Many young people get excited about the idea of working as a palaeontologist. They see the TV documentaries and movies, and think this is a life of excitement and travel, and it is open to everyone.
The excitement and travel are true, but it might be good to think about who pays the wages, and then how to prepare for such a job. Most palaeontologists are employed by universities and museums, and their role in both cases is to contribute to education and to science.
What does a palaeontologist do?
Not all palaeontologists study dinosaurs. In fact, most don’t. Palaeontologists study all aspects of the history of life on Earth, including fossil plants, insects, shellfish, and microscopic plankton. Their work informs us about four things:
- How ancient plants and animals lived and functioned (palaeobiology).

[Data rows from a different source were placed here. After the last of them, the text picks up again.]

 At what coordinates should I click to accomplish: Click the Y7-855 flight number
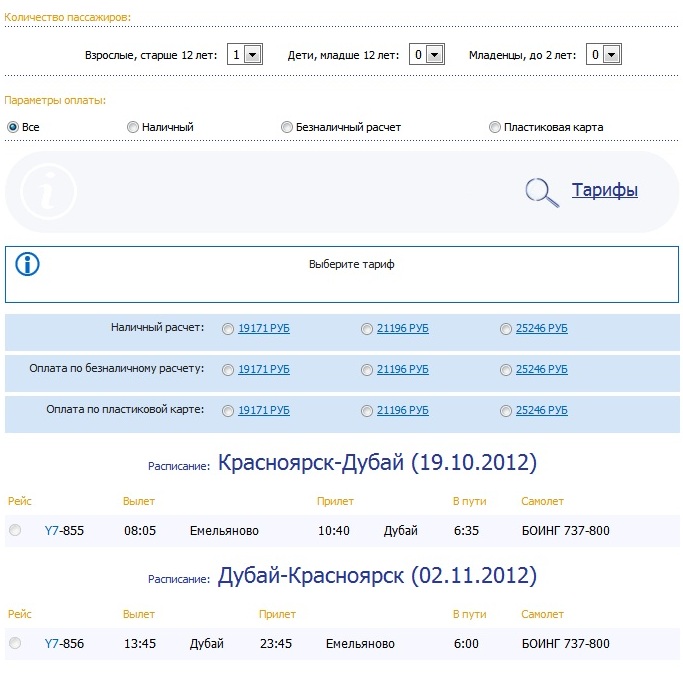click(64, 530)
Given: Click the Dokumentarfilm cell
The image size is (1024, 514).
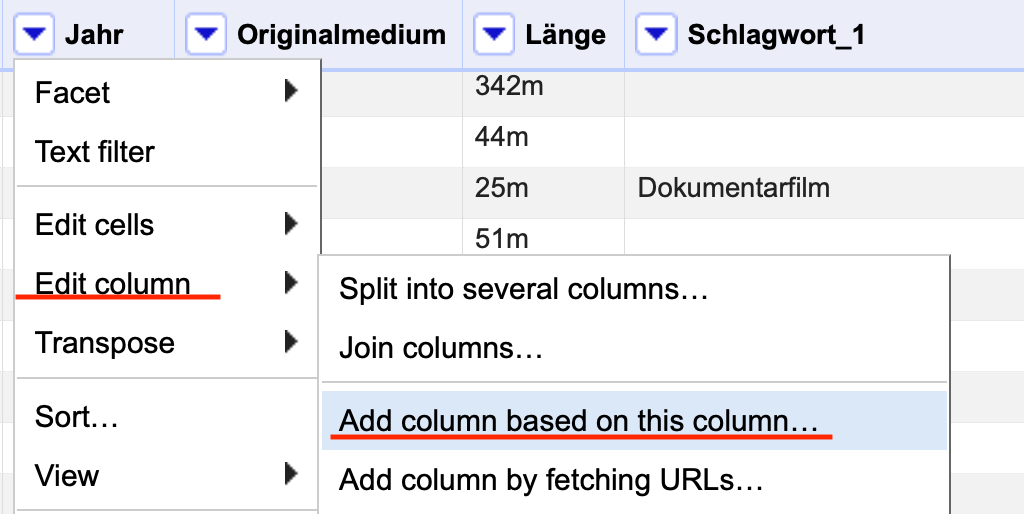Looking at the screenshot, I should click(x=733, y=188).
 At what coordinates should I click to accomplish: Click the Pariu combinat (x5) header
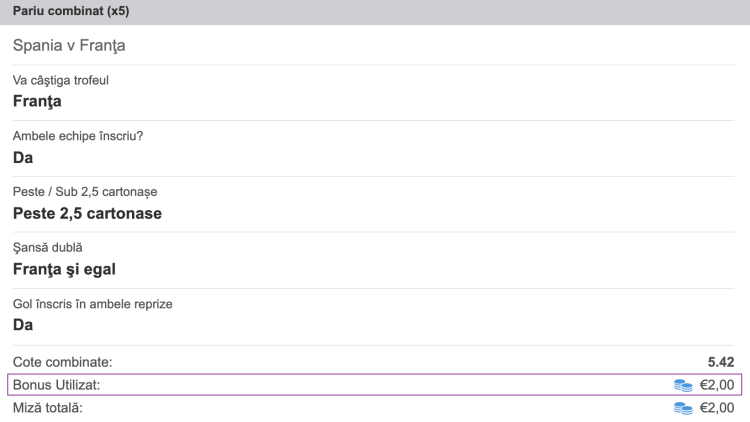(71, 12)
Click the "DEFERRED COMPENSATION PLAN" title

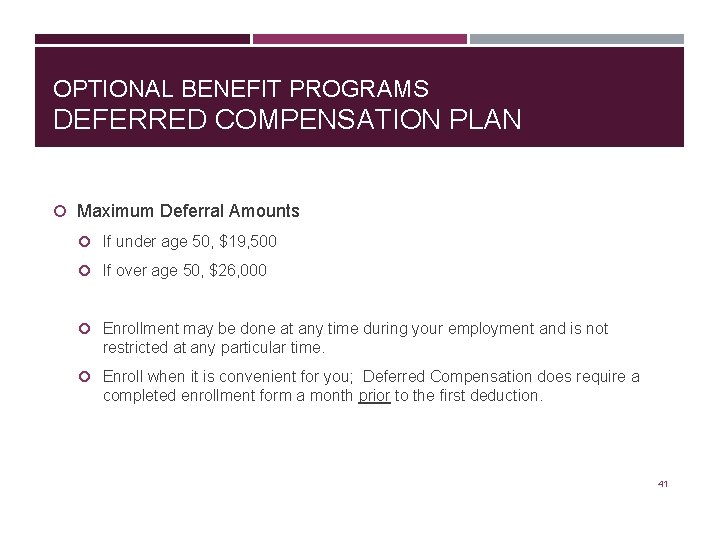click(x=287, y=120)
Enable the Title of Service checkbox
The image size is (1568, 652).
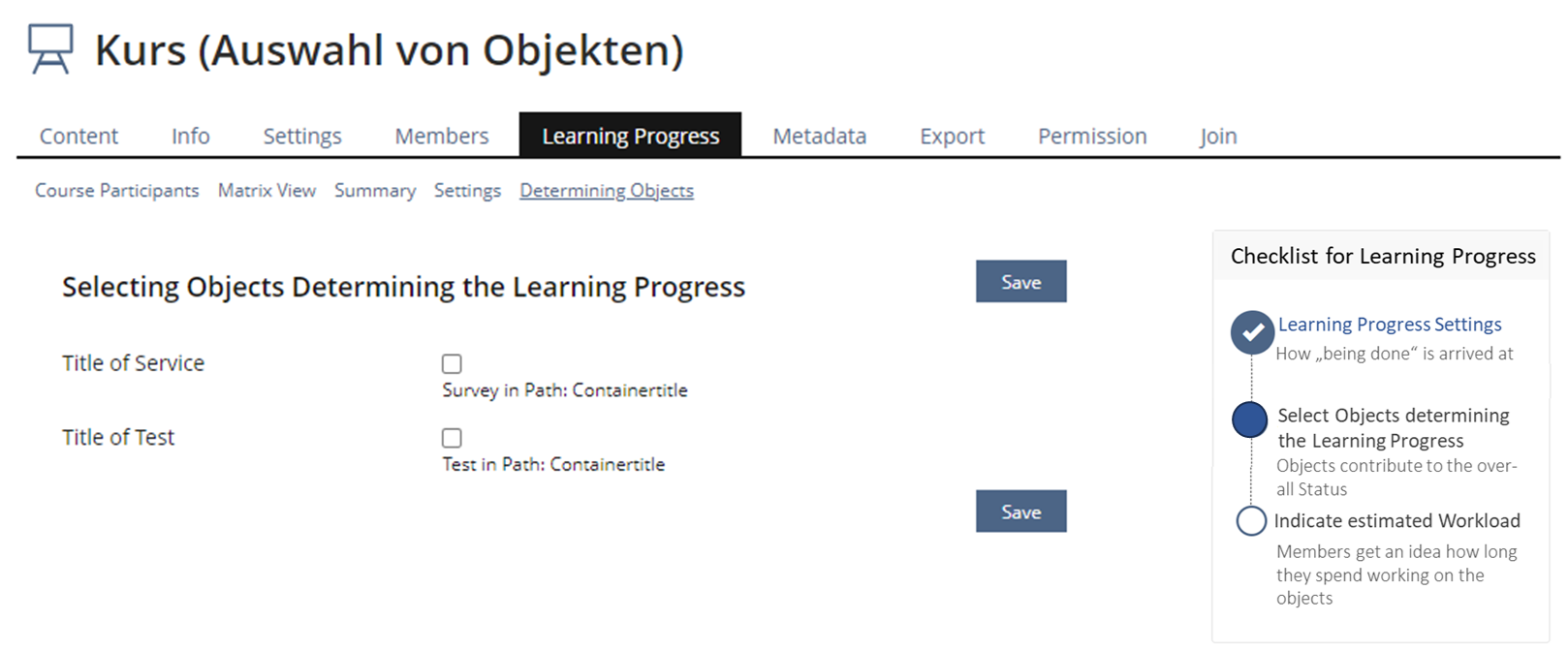(452, 364)
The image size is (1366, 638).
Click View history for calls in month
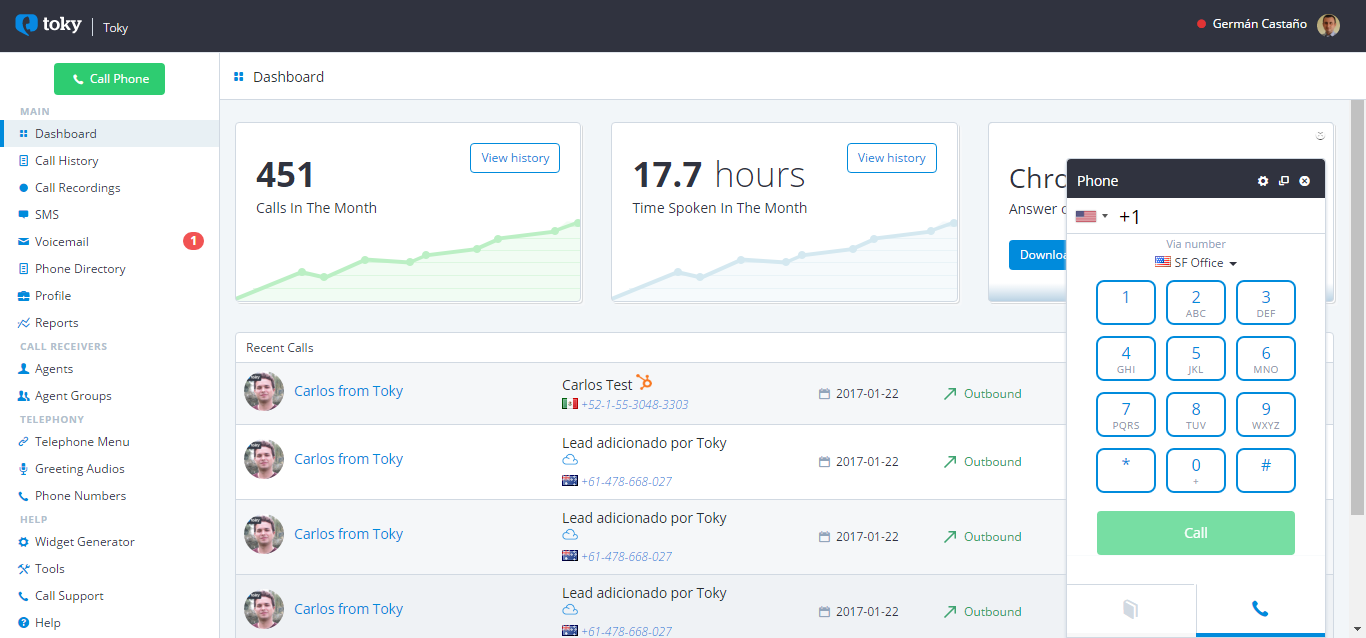click(515, 158)
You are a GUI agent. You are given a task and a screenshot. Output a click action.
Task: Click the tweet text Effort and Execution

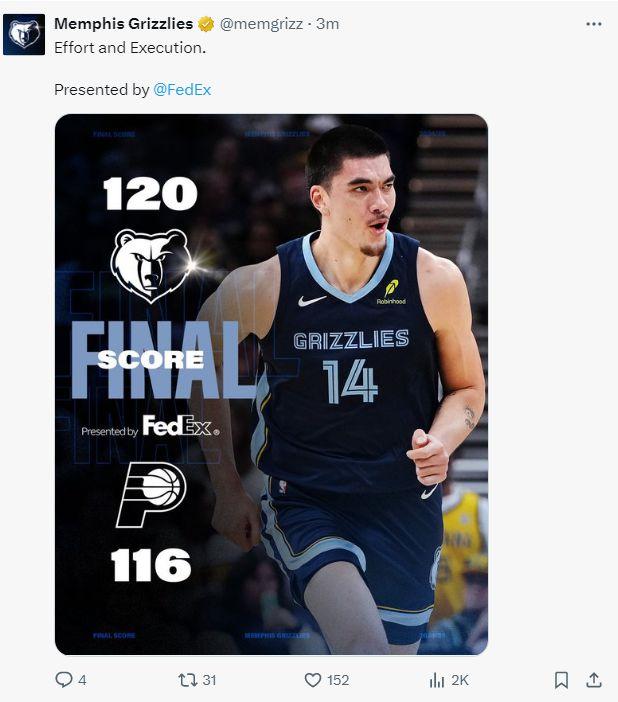[x=130, y=47]
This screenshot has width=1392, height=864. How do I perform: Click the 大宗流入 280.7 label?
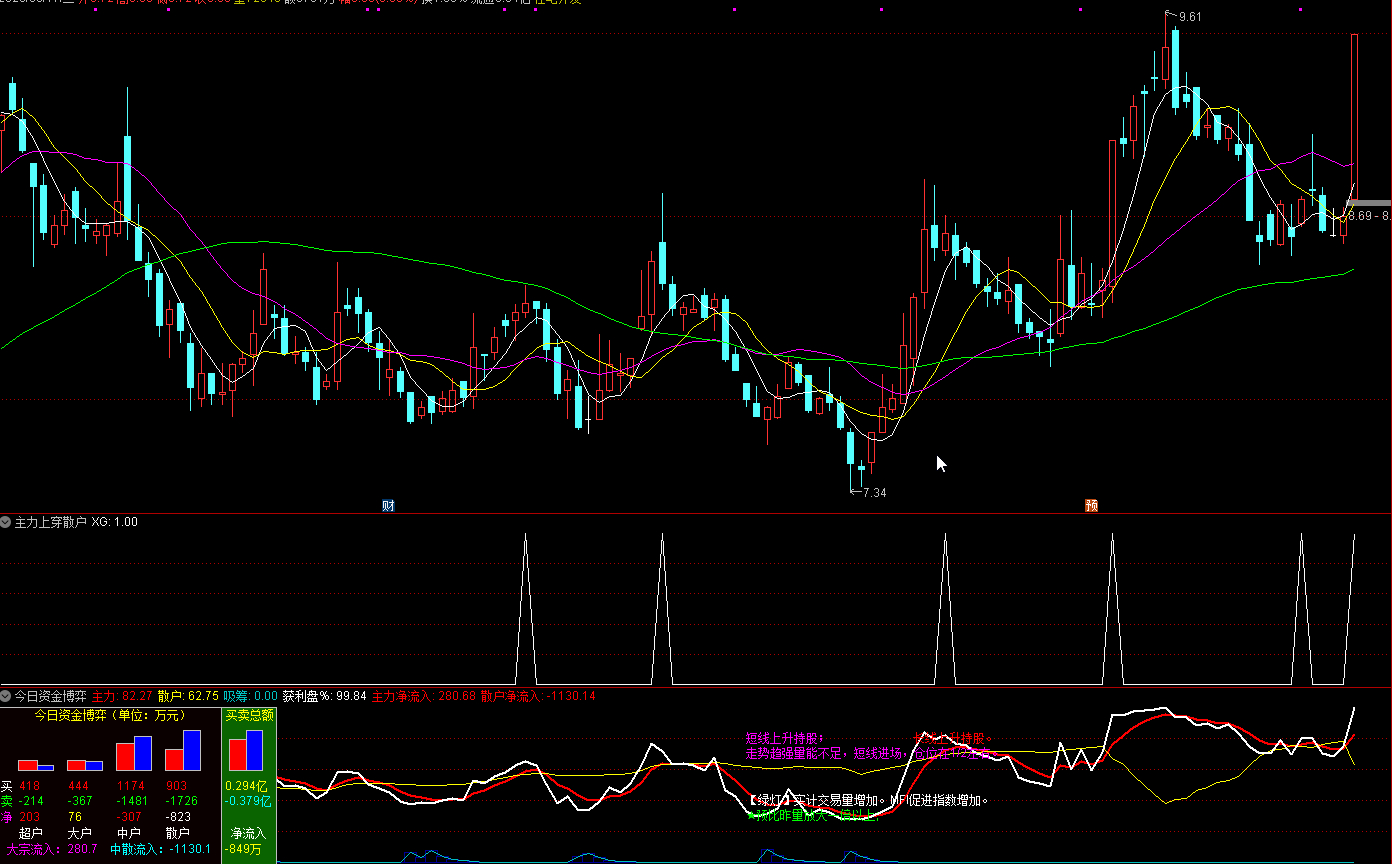[x=52, y=849]
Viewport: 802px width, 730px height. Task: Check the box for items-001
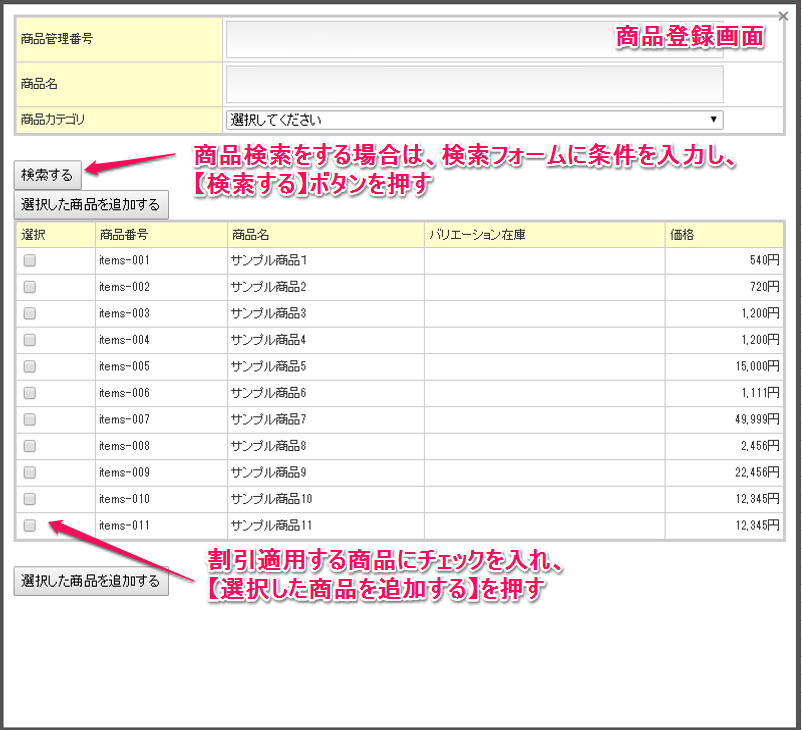[30, 260]

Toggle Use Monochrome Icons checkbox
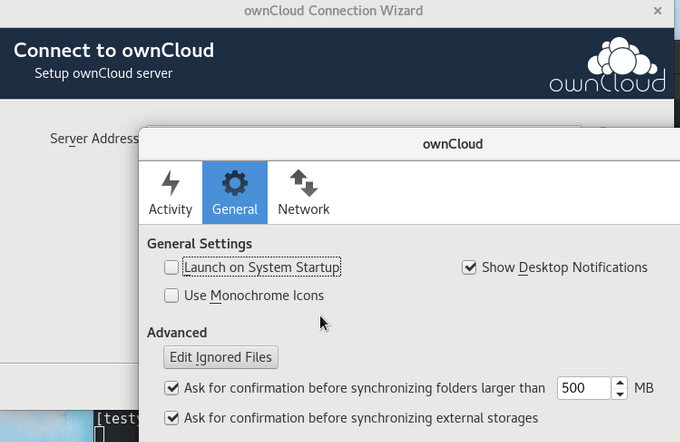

- The evolutionary relationships of all these ancient critters (phylogenetics).
- How ancient ecosystems were constructed and how they functioned (palaeoecology).
- How life responded to ancient climates and Earth conditions (climate change).
So, it’s not all fossil hunting. In fact, many palaeontologists don’t do any fossil hunting at all. So, you don’t have to be a rough, tough outdoors person to be a palaeontologist.
But there can be fieldwork and there can be travel, if you enjoy that. One of the glories of modern palaeontology – like all modern science – is that you work with people from all over the world. This kind of international collaboration is one of the best aspects.
Building your career
If you are reading this at a young age, it might seem to take a long time before you can get that dream job, but it is a fact that palaeontologists, like all scientists and other professionals, get their first jobs usually after the age of 25. This is because you have to study hard through all the stages of school and university before you are qualified to be a researcher and educator.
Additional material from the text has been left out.